Well, this has been a pretty unpleasant speech so far. And there’s a good reason for that. These are unpleasant realities and confronting them is not supposed to be fun. But where do we go from here? What are we supposed to do? I’ve shared some insight, and I’ve tried to make you angry for the right reasons. I want to end by giving you hope.

When all these events unfolded recently, I had to decide what to do. And honestly, for a very brief moment, I empathised with those guys who run the Web Filter, because I could imagine them saying: “I told you so. This is why we blocked it. We knew this would happen. Now look what you’ve done.” But at the same time, I knew that going back and blocking everything again would not work. You see, the web filter was designed as a technology solution to a technology problem. It was built on the assumption that if the problem is related to technology, then the problem can be fixed with technology. But you see, I don’t believe that and I don’t think you do either. This is not a technology problem. It’s a social problem. It’s a people problem. It can’t be fixed with technology. If they tried, you would work out ways to get around it. There are always ways: I know, because it’s my job to find them before you do. 

No, no, there is no technology solution. If it’s a social problem, we need a social solution. The problem is not here (the computer), it’s here (inside us). And so that’s where the solution must be.

So here’s my hope. This is my vision.

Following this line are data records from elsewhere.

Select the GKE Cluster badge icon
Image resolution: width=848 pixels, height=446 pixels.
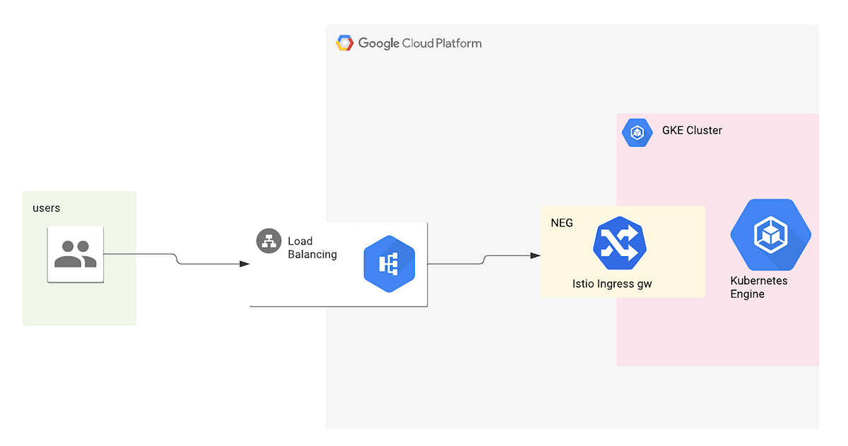point(637,132)
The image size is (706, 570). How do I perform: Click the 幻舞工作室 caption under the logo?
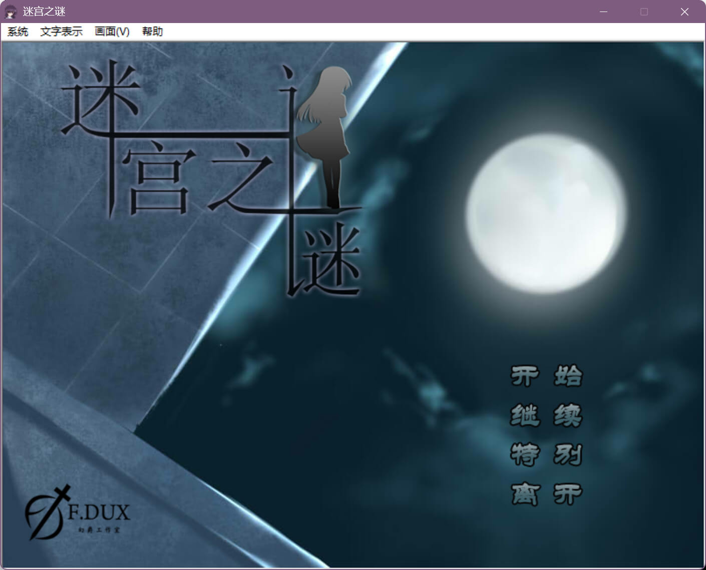point(99,529)
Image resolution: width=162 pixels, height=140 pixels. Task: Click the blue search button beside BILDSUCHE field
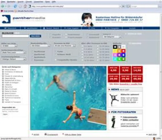pyautogui.click(x=35, y=36)
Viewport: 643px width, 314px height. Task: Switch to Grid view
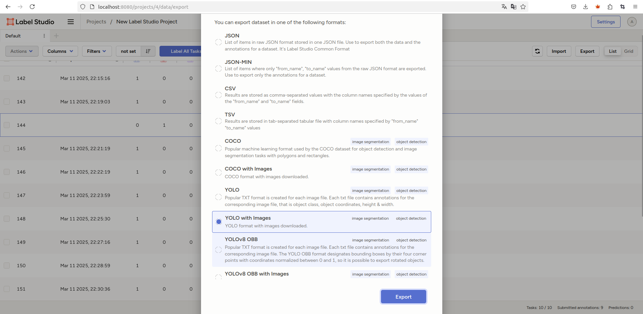point(628,51)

I have a vision of this school where James Ruse is not just the best academic school in the country. Where James Ruse is not just the home of the greatest musicals ever. Where James Ruse isn’t just the champion of all the zone swimming and athletics and cross countries. I have a vision where James Ruse is the place where people go to see how technology is used right. Where James Ruse is the place people talk about when they discuss how to use technology with integrity. Where James Ruse is filled with students who think really hard, not just about how to get the top marks, but about the impact that our actions have on others. Where James Ruse is the shining example of where we don’t shrink back from difficulty or failure, but we get back up and pursue excellence as a community that uses technology to help each other, not harm each other. Where James Ruse can say, “we are the leaders of the future and its technology”, and back up it with actions not words.

That’s my vision. Will you join me there?